A pressão de pais descontentes, antes feita cara a
cara, perdeu o lugar para uma tática mais agressiva. Os pais agora formam uma
espécie de milícia digital no WhatsApp. Se não gostam do que este ou aquele
professor disse, o grupo todo pede a cabeça em troca de manter os filhos
estudando. “O Escola Sem Partido deu método, sentido de grupo e vocabulário a esses
pais”, diz Dennis.
Nem no banco, nem na sociedade
Aos 37 anos, Dennis é professor há quase vinte
anos, sempre na rede privada. Sua esposa, também. A carreira era estável até
2016, quando ele perdeu o emprego em duas escolas de São Paulo. Mudou-se com a
mulher para Minas Gerais. Dessa vez, a demitida foi ela. O mesmo aconteceu de
novo com ele pouco depois. Se fosse para sobreviver, pensou, melhor voltar para
o lugar onde eles gostavam de estar.
Estão de volta em São Paulo, onde dividem uma casa
de fundos com os pais dela na Vila Morse, bairro operário da Zona Oeste da
capital. Os móveis e pertences continuaram em Minas, e ficarão por lá até que o
casal consiga os 8 mil reais necessários para a mudança.

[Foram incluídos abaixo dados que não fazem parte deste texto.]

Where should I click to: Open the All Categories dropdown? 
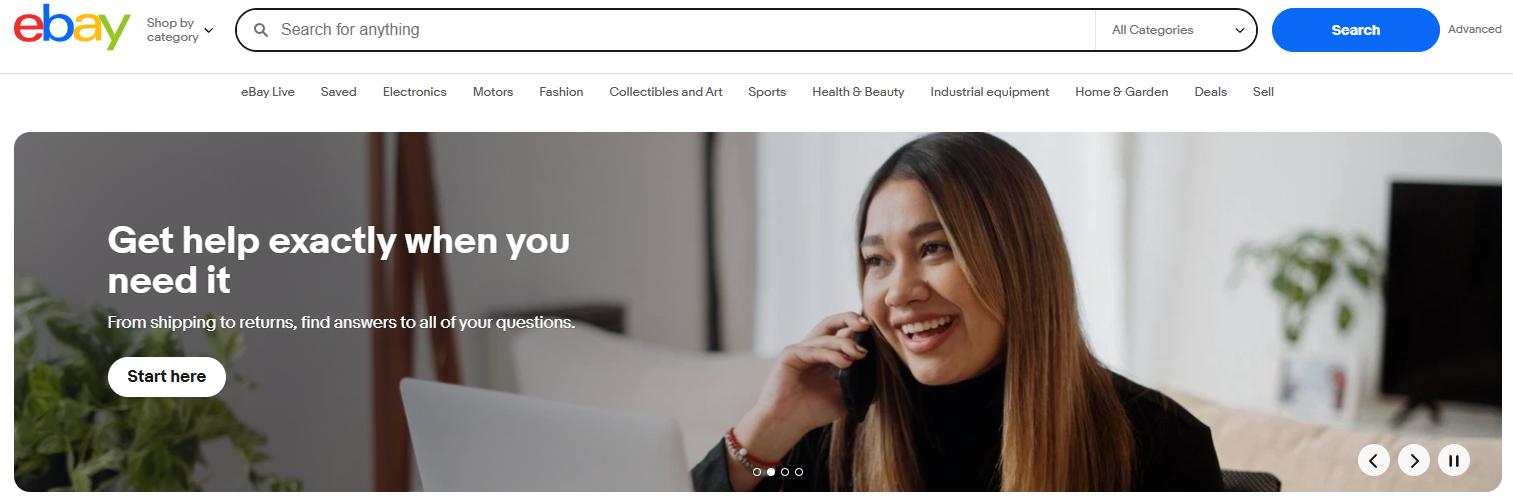pos(1177,30)
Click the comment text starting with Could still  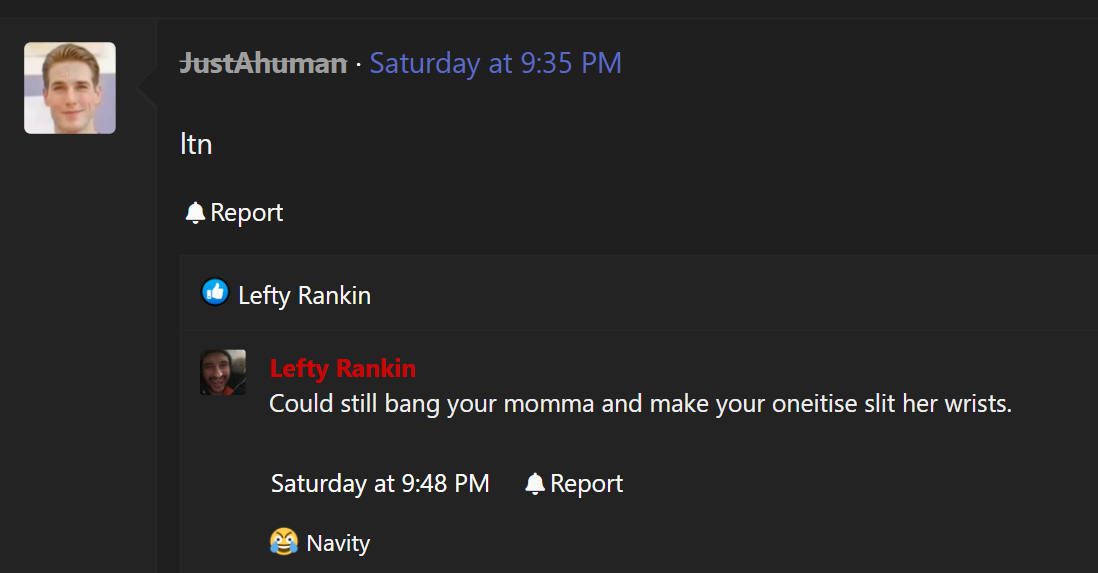click(x=641, y=404)
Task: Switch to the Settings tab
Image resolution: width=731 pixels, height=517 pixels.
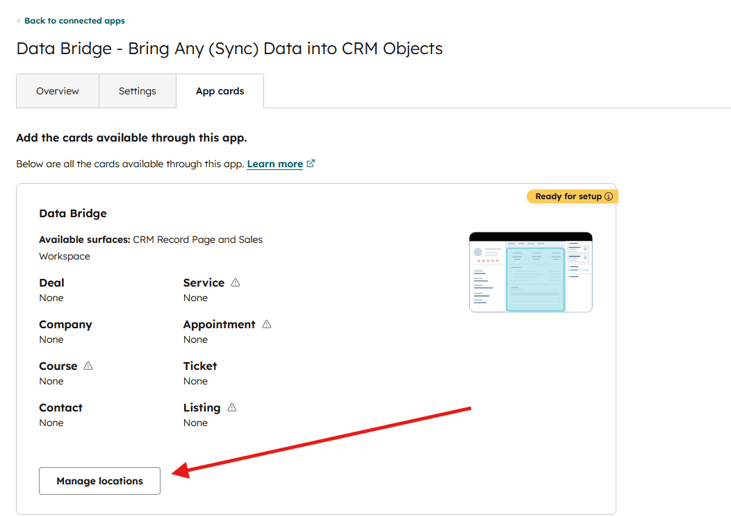Action: click(x=137, y=91)
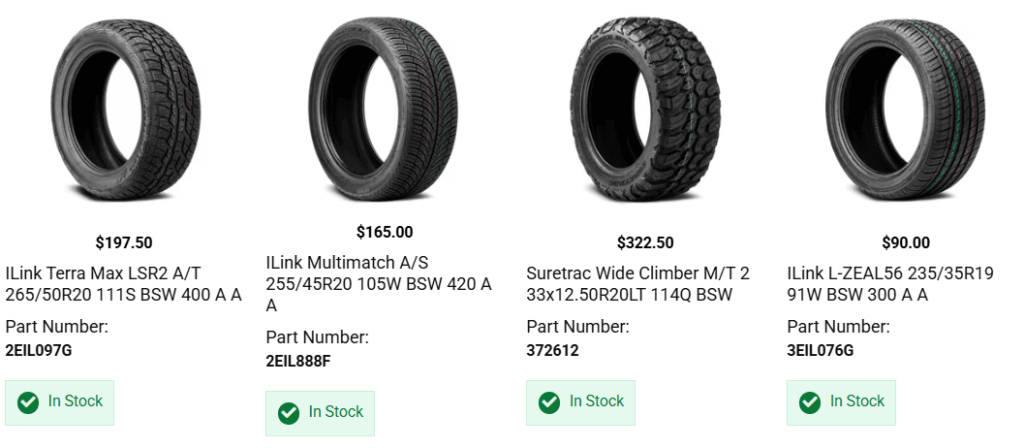Click part number 2EIL888F
1024x448 pixels.
click(298, 360)
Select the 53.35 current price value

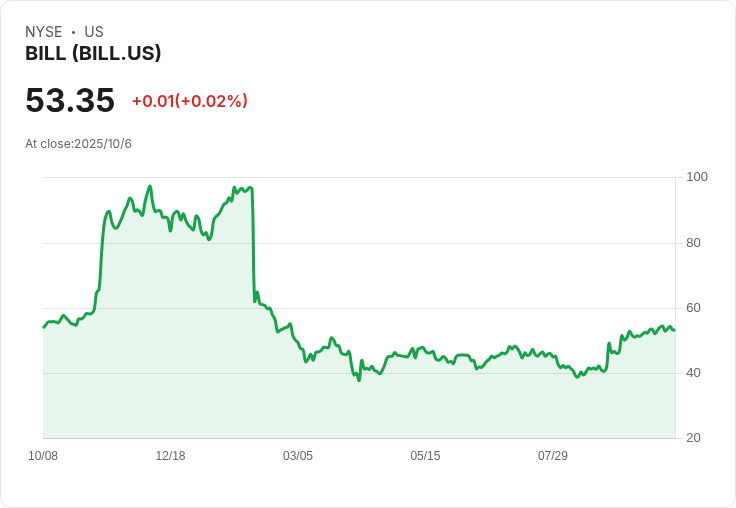click(x=70, y=101)
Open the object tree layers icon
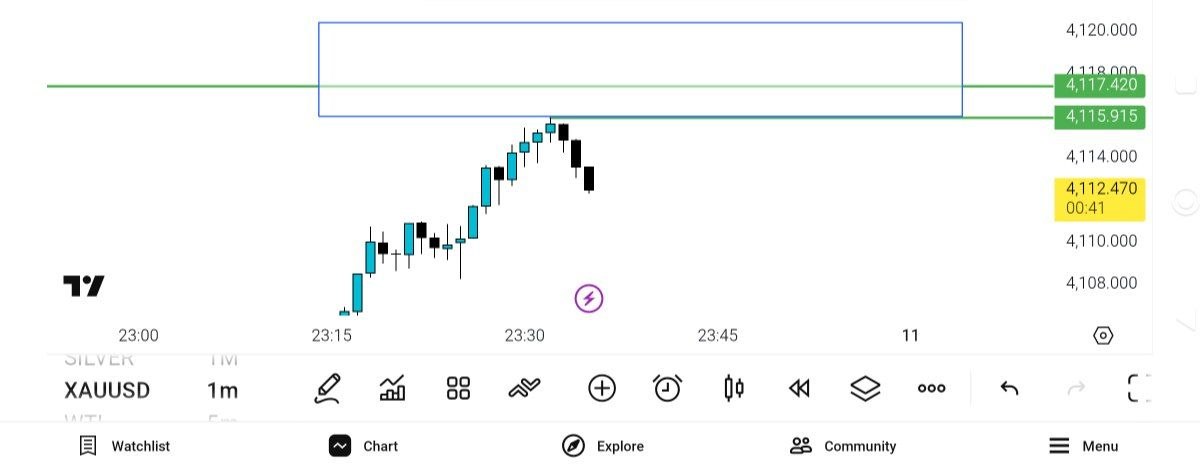The width and height of the screenshot is (1200, 471). pos(865,388)
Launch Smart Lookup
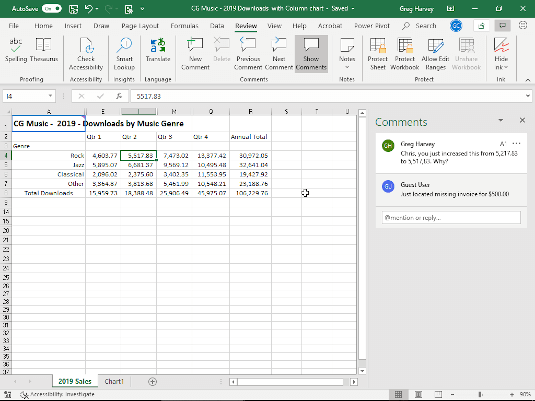The width and height of the screenshot is (535, 401). coord(124,54)
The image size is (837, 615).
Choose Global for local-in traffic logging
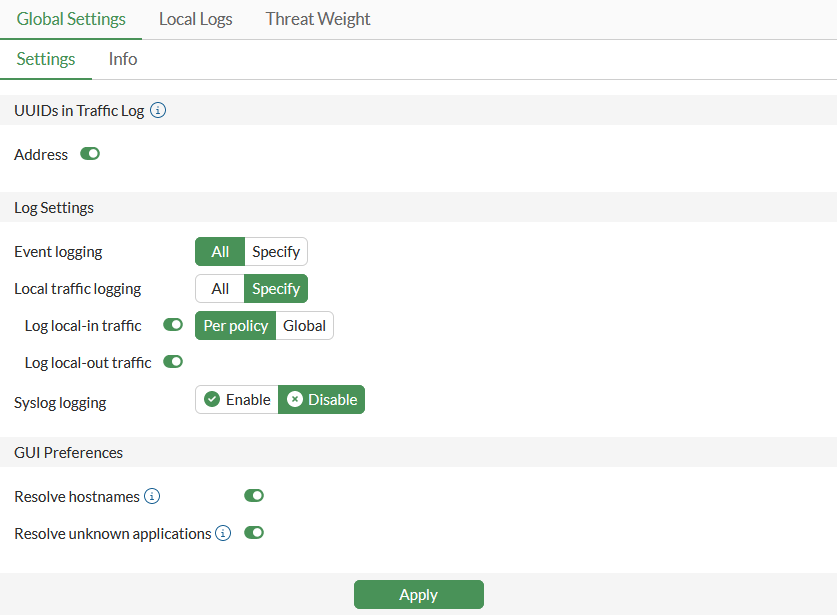(x=304, y=326)
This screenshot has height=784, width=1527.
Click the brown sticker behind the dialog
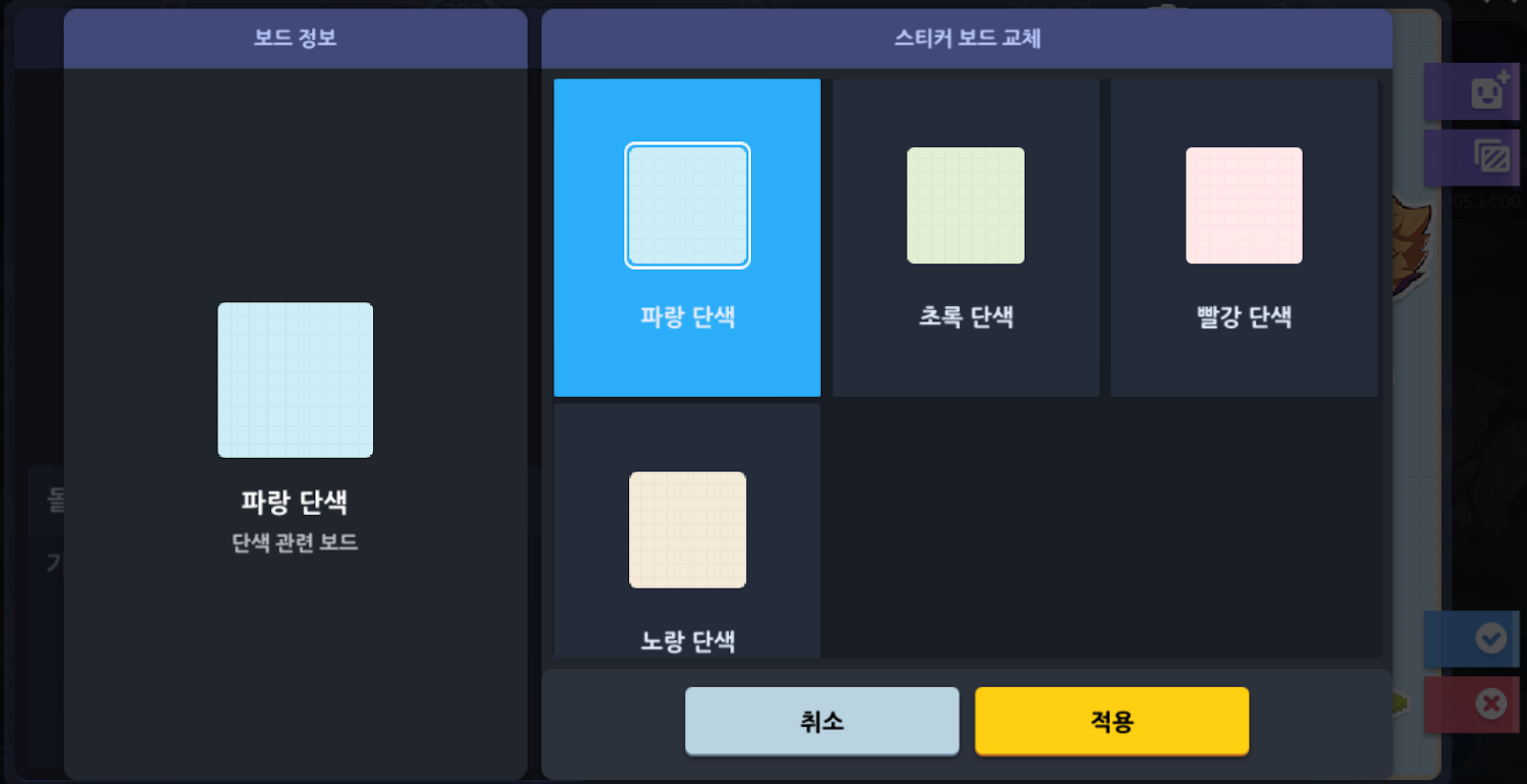point(1411,246)
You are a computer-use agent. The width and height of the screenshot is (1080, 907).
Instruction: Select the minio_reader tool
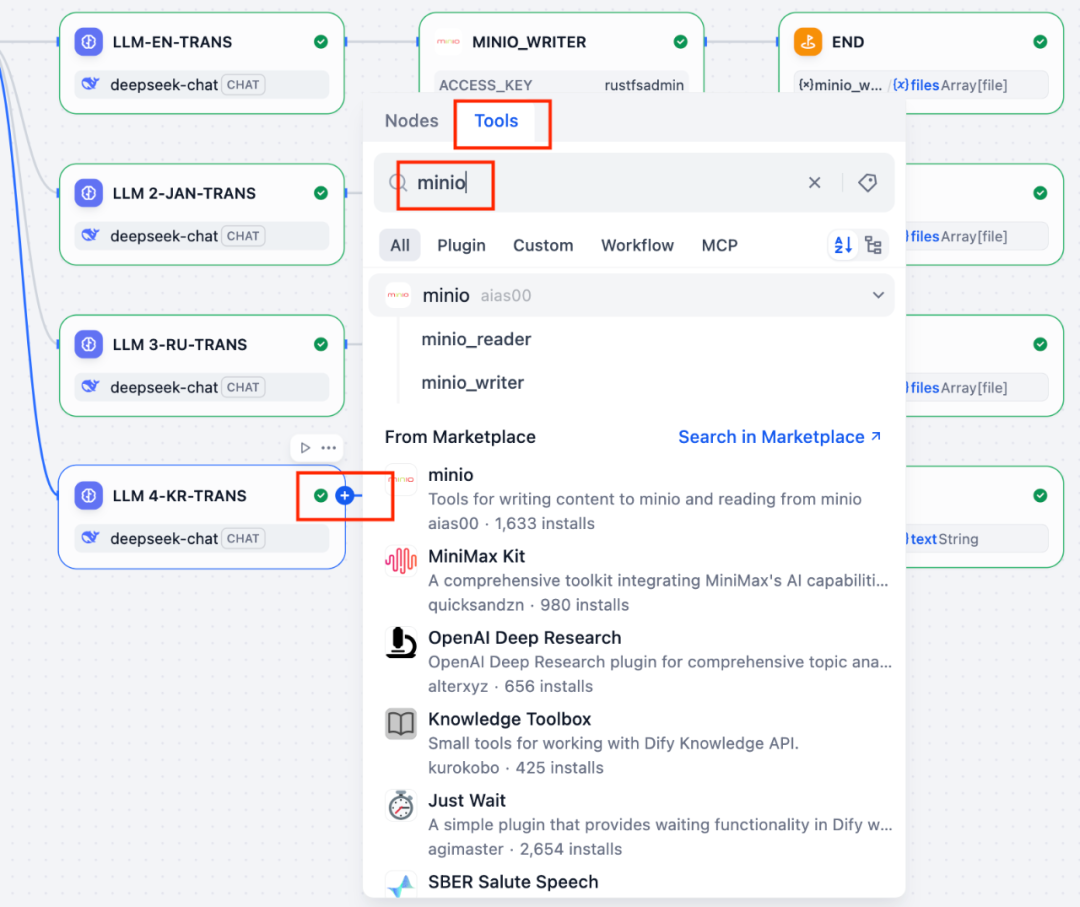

Fora dos muros da escola, o profissional da
educação perdeu também o respeito da sociedade. “Faz tempo que eu não sei
o que é estar feliz no trabalho. Ainda existe a alegria de ouvir o elogio de um
aluno, de um dia de trabalho bem feito. Mas perspectiva com o futuro? Isso
não”.
Ele e outros cento e cinquenta professores trocam
oportunidades em escolas particulares por meio de um grupo no WhatsApp. “Todos
estamos correndo atrás de escolas, porque as particulares encolheram.” Até a
esposa se converteu em concorrente: se um é chamado para um processo seletivo,
diz ele, o outro desiste.
“Eu amo a carreira que eu segui, mas ela não me dá
respaldo nenhum. Nem no banco e nem na sociedade”.
Há dois anos, em meio às primeiras discussões sobre
a Previdência, o casal angustiava por não saber se iria se aposentar. Agora,
ele sente que algo recrudesceu. O que o preocupa mesmo é saber se sua profissão
continua existindo sob a cruzada bolsonarista contra o pensamento crítico e a
educação. Por isso decidiu brigar.
Topou falar com CartaCapital, mesmo sob o
risco de ficar queimado no mercado. “Nosso desespero é saber: daqui a
cinco anos, vai existir a profissão? E se esse maluco decide acabar com a área,
e um congresso conservador aprova?”.